GIVEN PASSAGE ▸

I’ve never read a Kay Scarpetta novel before, so maybe I’m missing the overarching appeal, but there were like a million logic leaps in the story made by Dr. Scarpetta, her FBI profiler husband and her ingenious (but no legal boundaries niece). They just seem to know what the killer is thinking at all times. It’s weird and frustrating that no one calls anyone out on making assumptions. Everyone just runs with them.
The black and white nature of the relationships is pretty frustrating as well. Scarpetta is in love with her husband, so he is always described in a positive light: intelligent, good looking, cool headed, sure footed, etc. Even when she describes his ability to get “inside a killer’s head” and how he becomes distant and frankly scary towards her, often on the edge of violence, it’s forgivable. Scarpetta is hurt and betrayed by Marino and so the man can do no right: can’t train his dog, plays political games, insensitive, short tempered. It’s maddening. Then there’s her niece. This is a woman who openly is involved with the murder victim at hand and is still a part of the investigation AND is known to essentially tamper with evidence when it benefits her. This is all overlooked by her aunt who is also her boss.
This wasn’t a bad book. It wasn’t a good book. It would probably be better for someone who already knew the characters and the world they operate in, so maybe this was just a bad book in a series to start with. My grandpa was reading this the last time I saw him and he said it was ok, and I’d agree with that. It was available from the library so I didn’t really lose anything but some time. No biggie.

REQUIRED TASK ▸
Answer these questions about the book review, one line each:
(a) What job does Scarpetta's husband hold?
(b) Which character, in Scarpetta's telling, can't train his dog?
(c) Where did the reviewer get the book?

DATA SECTION ▸
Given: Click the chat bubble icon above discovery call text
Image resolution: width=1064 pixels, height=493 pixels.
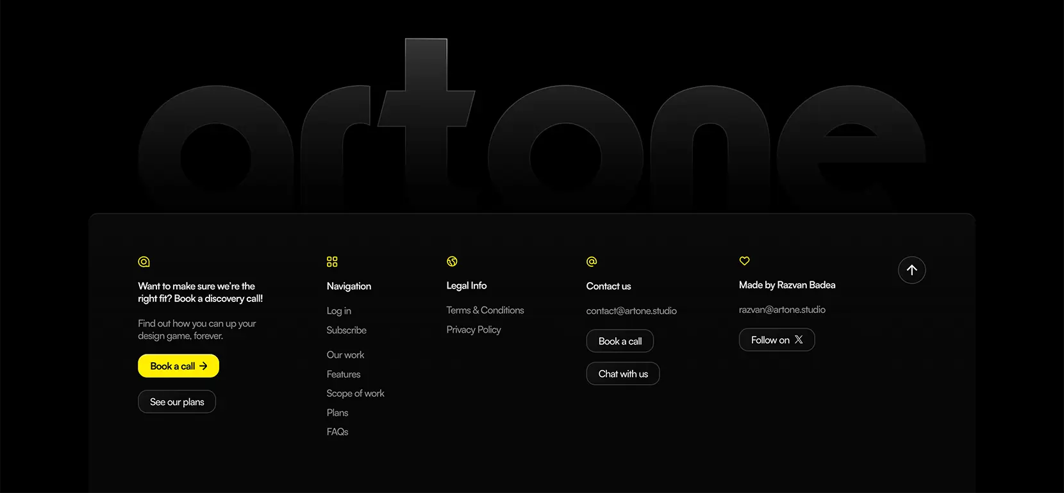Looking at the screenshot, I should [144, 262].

RESULT OF THIS TASK ▸
(a) FBI profiler
(b) Marino
(c) The library